For each line below that holds the word "computer", make a copy.

• PROVIDED RECORDS
[Start of section]

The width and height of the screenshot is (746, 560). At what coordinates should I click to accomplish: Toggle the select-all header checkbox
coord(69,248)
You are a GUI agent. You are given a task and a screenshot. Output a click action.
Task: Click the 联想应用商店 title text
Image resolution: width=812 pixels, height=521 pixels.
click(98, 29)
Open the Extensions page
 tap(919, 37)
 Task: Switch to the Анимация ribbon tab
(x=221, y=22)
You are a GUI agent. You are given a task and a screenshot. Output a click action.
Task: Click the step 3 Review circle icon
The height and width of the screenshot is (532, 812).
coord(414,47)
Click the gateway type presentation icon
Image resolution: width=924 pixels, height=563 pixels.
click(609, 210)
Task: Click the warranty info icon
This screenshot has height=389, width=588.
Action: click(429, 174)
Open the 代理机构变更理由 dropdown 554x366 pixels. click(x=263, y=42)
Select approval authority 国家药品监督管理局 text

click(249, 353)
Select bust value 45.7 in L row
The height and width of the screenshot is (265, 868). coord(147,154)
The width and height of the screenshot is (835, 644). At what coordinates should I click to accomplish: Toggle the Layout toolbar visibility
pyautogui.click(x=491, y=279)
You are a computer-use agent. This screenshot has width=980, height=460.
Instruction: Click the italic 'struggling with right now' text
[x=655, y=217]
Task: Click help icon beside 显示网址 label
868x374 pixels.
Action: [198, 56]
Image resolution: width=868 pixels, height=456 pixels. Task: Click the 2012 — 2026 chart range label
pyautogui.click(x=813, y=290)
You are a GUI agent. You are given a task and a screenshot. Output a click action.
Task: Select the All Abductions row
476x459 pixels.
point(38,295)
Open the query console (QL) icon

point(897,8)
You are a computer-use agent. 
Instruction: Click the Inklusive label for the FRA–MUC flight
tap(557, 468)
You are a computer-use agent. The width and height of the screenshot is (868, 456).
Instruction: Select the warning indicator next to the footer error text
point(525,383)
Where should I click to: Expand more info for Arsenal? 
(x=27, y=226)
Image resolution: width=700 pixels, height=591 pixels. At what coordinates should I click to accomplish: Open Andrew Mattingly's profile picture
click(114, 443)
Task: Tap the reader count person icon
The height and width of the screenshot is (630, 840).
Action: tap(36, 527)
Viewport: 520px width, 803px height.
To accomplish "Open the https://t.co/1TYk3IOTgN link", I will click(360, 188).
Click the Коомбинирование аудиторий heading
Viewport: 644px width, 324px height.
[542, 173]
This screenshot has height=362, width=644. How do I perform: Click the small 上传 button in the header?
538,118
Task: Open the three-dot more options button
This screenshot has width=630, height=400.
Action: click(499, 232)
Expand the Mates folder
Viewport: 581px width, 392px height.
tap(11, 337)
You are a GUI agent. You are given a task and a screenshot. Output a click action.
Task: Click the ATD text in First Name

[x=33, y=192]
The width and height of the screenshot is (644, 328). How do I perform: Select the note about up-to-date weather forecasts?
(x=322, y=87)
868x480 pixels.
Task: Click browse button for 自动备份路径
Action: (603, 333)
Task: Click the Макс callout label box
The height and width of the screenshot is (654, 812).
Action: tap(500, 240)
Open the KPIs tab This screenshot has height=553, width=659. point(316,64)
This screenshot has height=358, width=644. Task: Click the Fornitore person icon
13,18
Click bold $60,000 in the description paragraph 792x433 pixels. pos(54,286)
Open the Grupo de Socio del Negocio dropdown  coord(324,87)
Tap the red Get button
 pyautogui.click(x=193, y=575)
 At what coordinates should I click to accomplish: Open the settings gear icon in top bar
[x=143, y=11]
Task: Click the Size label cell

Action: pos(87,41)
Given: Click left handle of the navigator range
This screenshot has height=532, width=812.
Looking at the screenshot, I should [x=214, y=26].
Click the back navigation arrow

[End of section]

• RESPONSE TO THIS TASK
You are a computer-use agent. This screenshot has width=980, height=460.
You are a computer-use agent. 
You are a computer-use agent. The width and height of the screenshot is (868, 456).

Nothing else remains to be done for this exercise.